In the business world, you hire a business manager, someone who
has an MBA, to evaluate what your forces are, figure out who's
good at what, ask people to do different things, and make sure
that the whole organization runs smoothly--that is, to manage
an administrative unit. I've taken my turn at being department
chair, but a Ph.D. in religion does not guarantee that one has
any skills at all in the field of management. Universities offer
professors no training whatsoever in how to be a department head;
it's just taken for granted that the chair will be rotated among
the faculty every few years. This is not the way General Motors
or Coca-Cola choose the head of a factory or the way any other
corporation selects its leaders. To be honest, a fair amount
of academic administration is the sort of activity that does
not require any real academic expertise: dividing up the travel
grants in the department or deciding how many students must be
in one class before it makes sense to allocate funds for a graduate
teaching assistant. You don't need a Ph.D. in medieval mysticism
to answer these questions, but a course of study in the management
of non-profit organizations might be helpful.

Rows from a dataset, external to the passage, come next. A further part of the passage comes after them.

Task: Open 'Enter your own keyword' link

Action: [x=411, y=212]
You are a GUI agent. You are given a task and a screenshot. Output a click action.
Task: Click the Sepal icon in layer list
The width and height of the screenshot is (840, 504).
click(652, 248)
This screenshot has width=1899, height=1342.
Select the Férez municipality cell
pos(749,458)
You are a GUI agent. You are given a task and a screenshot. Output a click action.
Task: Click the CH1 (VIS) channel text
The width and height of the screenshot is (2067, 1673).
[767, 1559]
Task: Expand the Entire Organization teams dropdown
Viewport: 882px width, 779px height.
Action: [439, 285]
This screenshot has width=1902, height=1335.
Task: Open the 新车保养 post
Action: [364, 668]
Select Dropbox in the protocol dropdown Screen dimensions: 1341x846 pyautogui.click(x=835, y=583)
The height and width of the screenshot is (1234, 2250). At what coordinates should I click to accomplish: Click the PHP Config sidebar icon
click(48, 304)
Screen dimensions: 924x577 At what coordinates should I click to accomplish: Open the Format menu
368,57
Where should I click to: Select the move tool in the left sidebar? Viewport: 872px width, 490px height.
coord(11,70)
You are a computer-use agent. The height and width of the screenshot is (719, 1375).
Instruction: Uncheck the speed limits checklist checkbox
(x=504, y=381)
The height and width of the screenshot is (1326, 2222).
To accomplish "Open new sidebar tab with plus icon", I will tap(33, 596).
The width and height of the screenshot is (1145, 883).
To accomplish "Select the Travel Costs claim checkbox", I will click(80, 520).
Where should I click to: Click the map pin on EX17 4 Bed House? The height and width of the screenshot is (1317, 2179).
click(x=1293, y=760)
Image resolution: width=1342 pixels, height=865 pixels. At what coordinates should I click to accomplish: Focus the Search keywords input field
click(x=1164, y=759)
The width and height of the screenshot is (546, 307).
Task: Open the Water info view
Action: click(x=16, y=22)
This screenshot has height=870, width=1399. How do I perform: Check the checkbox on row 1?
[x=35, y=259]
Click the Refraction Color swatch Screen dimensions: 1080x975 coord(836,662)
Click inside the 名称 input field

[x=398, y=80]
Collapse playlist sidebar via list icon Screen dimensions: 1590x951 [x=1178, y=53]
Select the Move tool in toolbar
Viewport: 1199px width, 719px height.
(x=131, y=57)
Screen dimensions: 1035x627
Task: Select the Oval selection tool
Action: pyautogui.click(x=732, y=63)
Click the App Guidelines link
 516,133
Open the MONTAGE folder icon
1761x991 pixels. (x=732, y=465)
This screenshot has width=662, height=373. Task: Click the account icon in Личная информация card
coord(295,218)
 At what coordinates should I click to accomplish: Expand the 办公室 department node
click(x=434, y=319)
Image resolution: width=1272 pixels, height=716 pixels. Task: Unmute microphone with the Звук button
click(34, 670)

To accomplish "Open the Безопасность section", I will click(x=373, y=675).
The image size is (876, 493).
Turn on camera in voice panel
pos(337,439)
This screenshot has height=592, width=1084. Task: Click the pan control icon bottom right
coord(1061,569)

To correct this, I periodically propose what I've come to call
Blumenthal's Folly: that we cluster, say, three departments of
fifteen faculty members, appoint an mba in non-profit management
(maybe even with a specialty in academic management), and have
the MBA come in and manage the administrative details for this
forty-five-person unit. In this context, a good manager will
recognize that there are certain kinds of decisions--for example,
curriculum decisions--that must and should be made by the faculty,
but there are other decisions that are straightforward management
questions and do not require a major debate by the
faculty.
A manager empowered to oversee purchasing agreements, fill out
paperwork, and perform various other administrative tasks would
free faculty members to be more productive, to spend more time
doing the kind of scholarship and teaching that they were hired
to do and that they do best. We should not impose excessive administrative
burdens on a young faculty member who is already teaching two
undergraduate classes, running a graduate seminar, and working
diligently on his or her own books and papers in addition to,
we hope, enjoying some degree of personal life outside the world
of work.
That said, let me turn to a larger but related question. What,
in fact, are Emory University faculty members doing outside the
world of work? More to the point, what are Emory University faculty
members doing--what are they being encouraged to do--in the world
of community service? Shouldn't one's service to the community
be more important to tenure decisions and promotions than service
on yet another academic committee?
As an institution, Emory University espouses community involvement
and doing good deeds. We have finally instituted a social service
requirement for the named scholars. There is no general, campus-wide
community service requirement, however. And where is this commitment
mentioned in our hiring or promotion requirements? Interestingly
enough, it's very different in the corporate sector. In Atlanta,
if you really want to be in the business elite, you're expected
to get involved in your community--to be the chairman of one
of the volunteer agencies and to do a good job at it. A number
of major Atlanta companies actually give employees time off,
with pay, for these kinds of assignments. But that's not true
at Emory. I think that's unfortunate, because this university's
administration and faculty are very serious, caring, good human
beings who could make a real contribution to the greater Atlanta
community.
I believe in being a good citizen, within the university and
the larger community. I pay my taxes, and I try to do my fair
share. We are diverse, however, and our skills are not equal.
I think it is disturbing that Emory sends mixed and sometimes
contradictory messages about its priorities, especially as those
priorities relate to faculty. Consequently, many of us find ourselves
spending too much valuable time doing unimportant things, and
at the same time, our real abilities often lie untapped or unexplored.